━━━ Passage provided ━━━

This week the House of Representatives voted on H.R. 387, the Email Privacy Act, bipartisan legislation that passed unanimously by voice vote.
The Email Privacy Act ensures that as technology advances, our privacy protections under the Fourth Amendment are not diminished in the process. Currently, under the Electronic Communications Privacy Act (ECPA), the government may access emails on a public server that are more than six months old without a warrant. Under the current version of the ECPA, emails newer than six months old are already protected. H.R. 387 modifies the ECPA to state that governmental agencies must obtain a warrant to search Americans’ emails, regardless of when they were sent.
I became an original cosponsor of H.R. 931, the Firefighter Cancer Registry Act of 2017. This bill was introduced by Congressman Chris Collins of Western New York.
For decades, firefighters have been exposed to chemicals and toxins that other citizens have not. This exposure puts our brave men and women at an increased risk for cancer. In fact, some studies show that roughly 60 percent of firefighter line-of-duty deaths can be attributed to cancer. Unfortunately, our society and medical professionals still do not have complete data on this correlation. This lack of data limits medical researchers’ ability to fully examine these cancer trends and develop new safety protocols.
H.R. 931 will create a specialized voluntary national firefighter cancer registry. This data set will allow researchers to better understand the correlation between the chemicals used to suppress fires and their cancer-causing effects. I am proud to be an original cosponsor on this piece of legislation that will potentially lead to new discoveries and advancements in safety protocols and, hopefully, save lives.
I am also an original cosponsor of H.R. 909, a measure to protect victims of domestic violence, sexual assault, stalking, and dating violence from emotional and psychological trauma caused by acts of violence or threats of violence against their pets, also known as the PAWS Act. This bill was introduced by Congresswoman Katherine Clark of Massachusetts.
For victims of domestic violence, animals often serve as an important source of love and support. Studies show that many women have even delayed leaving abusive situations when they felt their pet’s safety was at risk. In order to address these harmful situations, H.R. 909 establishes a grant program to help shelters accommodate domestic abuse victims and their companion animals. I am proud to support this legislation that will empower abused women.

━━━ Dataset extract ━━━

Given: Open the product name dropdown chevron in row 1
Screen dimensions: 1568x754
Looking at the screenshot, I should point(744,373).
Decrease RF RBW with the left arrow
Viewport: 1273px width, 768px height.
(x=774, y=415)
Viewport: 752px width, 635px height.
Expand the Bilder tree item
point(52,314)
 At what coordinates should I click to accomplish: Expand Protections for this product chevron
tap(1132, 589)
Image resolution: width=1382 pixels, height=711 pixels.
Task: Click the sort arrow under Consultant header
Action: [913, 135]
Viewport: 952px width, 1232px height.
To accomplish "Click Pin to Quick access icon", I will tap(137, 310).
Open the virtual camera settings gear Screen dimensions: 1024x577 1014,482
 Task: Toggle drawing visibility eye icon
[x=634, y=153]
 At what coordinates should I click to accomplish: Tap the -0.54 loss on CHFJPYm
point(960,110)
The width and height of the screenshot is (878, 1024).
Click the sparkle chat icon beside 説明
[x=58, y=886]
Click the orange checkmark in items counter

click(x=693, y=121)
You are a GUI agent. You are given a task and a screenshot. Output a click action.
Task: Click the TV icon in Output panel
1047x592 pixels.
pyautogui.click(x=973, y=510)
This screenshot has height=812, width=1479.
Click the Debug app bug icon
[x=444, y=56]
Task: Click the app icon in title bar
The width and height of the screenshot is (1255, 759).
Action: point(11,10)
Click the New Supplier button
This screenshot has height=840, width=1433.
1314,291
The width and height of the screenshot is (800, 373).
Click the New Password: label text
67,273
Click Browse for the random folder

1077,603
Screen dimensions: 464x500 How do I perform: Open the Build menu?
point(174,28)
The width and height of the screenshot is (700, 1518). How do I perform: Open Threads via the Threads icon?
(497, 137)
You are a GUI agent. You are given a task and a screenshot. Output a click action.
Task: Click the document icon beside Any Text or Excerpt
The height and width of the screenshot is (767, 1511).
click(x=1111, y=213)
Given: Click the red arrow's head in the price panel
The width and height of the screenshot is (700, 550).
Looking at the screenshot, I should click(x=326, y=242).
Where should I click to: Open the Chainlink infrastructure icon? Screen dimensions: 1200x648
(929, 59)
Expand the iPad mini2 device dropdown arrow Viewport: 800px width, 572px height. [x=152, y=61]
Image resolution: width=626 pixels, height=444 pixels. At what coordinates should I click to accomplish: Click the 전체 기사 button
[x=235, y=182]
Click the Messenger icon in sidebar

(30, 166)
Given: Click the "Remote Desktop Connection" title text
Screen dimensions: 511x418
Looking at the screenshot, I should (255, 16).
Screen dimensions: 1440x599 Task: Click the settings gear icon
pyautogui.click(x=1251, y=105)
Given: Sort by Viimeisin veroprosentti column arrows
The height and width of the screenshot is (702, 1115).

━━━

● **What you are asked to do**
Give again, word for word, the part of the congressional update from the words "H.R. 931 will" through the words "Clark of Massachusetts.".

● **Response to the task**
H.R. 931 will create a specialized voluntary national firefighter cancer registry. This data set will allow researchers to better understand the correlation between the chemicals used to suppress fires and their cancer-causing effects. I am proud to be an original cosponsor on this piece of legislation that will potentially lead to new discoveries and advancements in safety protocols and, hopefully, save lives.
I am also an original cosponsor of H.R. 909, a measure to protect victims of domestic violence, sexual assault, stalking, and dating violence from emotional and psychological trauma caused by acts of violence or threats of violence against their pets, also known as the PAWS Act. This bill was introduced by Congresswoman Katherine Clark of Massachusetts.